Document excerpt

■ ■ ■

"weenie", the alternative "MacGuffin"? And other movie terms from 1946

Dan Goncharoff thegonch at GMAIL.COM
Fri Feb 28 18:51:40 UTC 2014

Why is "goodie" good, but "goodie two-shoes" not so good?...


On Thu, Feb 27, 2014 at 5:48 PM, Joel S. Berson <Berson at att.net> wrote:

> ---------------------- Information from the mail header
> -----------------------
> Sender:       American Dialect Society <ADS-L at LISTSERV.UGA.EDU>
> Poster:       "Joel S. Berson" <Berson at ATT.NET>
> Subject:      "weenie", the alternative "MacGuffin"? And other movie terms
> from
>               1946
> -------------------------------------------------------------------------------
> New York Herald Tribune, 20 October 1946 (Sunday), THIS WEEK
> magazine, article "Cliff-Hangers", by William Roberts, pp. 15, 26, & 27.

■ ■ ■

(Stored dataset items)
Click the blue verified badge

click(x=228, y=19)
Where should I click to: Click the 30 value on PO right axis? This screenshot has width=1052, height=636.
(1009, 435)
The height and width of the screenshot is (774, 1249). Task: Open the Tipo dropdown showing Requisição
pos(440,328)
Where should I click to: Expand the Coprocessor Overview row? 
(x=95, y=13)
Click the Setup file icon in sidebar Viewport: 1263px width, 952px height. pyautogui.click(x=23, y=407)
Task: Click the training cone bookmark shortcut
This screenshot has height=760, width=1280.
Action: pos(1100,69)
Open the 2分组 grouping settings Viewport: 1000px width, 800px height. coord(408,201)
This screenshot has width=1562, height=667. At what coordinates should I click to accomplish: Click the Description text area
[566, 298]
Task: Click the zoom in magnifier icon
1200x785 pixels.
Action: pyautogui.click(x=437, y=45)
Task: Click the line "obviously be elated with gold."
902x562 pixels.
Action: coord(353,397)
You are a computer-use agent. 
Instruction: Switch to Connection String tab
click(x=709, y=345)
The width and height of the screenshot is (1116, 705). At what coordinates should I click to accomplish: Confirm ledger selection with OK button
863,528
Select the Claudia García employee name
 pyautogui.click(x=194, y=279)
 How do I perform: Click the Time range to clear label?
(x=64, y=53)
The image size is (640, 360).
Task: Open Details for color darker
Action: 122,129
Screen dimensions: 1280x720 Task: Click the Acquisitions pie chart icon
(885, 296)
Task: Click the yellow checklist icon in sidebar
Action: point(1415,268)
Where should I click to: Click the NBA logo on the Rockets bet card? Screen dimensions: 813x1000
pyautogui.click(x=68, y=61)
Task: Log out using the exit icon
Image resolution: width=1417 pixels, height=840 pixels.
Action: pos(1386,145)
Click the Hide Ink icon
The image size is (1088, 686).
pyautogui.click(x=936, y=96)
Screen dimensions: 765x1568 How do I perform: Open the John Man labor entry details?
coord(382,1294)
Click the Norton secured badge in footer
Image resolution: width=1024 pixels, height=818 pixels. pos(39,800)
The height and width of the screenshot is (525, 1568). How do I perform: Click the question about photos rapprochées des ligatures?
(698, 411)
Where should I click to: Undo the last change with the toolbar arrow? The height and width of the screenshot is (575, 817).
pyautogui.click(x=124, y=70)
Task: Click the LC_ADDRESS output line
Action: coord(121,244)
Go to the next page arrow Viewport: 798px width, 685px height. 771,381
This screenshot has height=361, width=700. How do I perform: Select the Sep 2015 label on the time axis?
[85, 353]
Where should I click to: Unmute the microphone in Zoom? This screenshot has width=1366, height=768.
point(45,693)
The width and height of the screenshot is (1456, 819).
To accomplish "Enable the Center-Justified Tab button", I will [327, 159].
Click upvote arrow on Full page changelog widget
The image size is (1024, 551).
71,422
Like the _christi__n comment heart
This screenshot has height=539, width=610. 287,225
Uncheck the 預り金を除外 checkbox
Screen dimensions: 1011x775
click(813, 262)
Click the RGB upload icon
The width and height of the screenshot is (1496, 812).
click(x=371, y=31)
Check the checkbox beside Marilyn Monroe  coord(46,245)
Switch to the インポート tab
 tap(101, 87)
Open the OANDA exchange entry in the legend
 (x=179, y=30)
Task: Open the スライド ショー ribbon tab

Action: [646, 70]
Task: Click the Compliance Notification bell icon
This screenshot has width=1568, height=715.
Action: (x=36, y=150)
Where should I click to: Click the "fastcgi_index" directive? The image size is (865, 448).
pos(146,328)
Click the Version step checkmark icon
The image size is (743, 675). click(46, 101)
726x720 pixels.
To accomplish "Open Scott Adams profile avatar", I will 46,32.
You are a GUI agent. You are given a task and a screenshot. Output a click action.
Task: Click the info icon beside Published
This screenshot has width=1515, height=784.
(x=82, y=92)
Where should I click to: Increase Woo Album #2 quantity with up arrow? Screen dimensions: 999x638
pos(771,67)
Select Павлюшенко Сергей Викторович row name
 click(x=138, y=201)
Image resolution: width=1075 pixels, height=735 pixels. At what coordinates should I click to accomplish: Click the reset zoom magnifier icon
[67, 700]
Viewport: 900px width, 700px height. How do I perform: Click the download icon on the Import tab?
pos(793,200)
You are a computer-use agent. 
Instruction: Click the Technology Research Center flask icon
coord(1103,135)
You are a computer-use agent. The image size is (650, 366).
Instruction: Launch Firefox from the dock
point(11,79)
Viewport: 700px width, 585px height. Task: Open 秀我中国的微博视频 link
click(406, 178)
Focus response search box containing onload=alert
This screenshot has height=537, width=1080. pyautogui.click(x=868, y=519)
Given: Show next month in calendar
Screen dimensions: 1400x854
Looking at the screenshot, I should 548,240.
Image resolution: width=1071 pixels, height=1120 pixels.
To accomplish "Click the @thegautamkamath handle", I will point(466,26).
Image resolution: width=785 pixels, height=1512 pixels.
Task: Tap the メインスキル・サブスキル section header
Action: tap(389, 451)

■ ■ ■

Task requirements
In the mailing list post, which newspaper published the article "Cliff-Hangers," and who wrote it?

Correct response
The New York Herald Tribune published it, and William Roberts wrote it.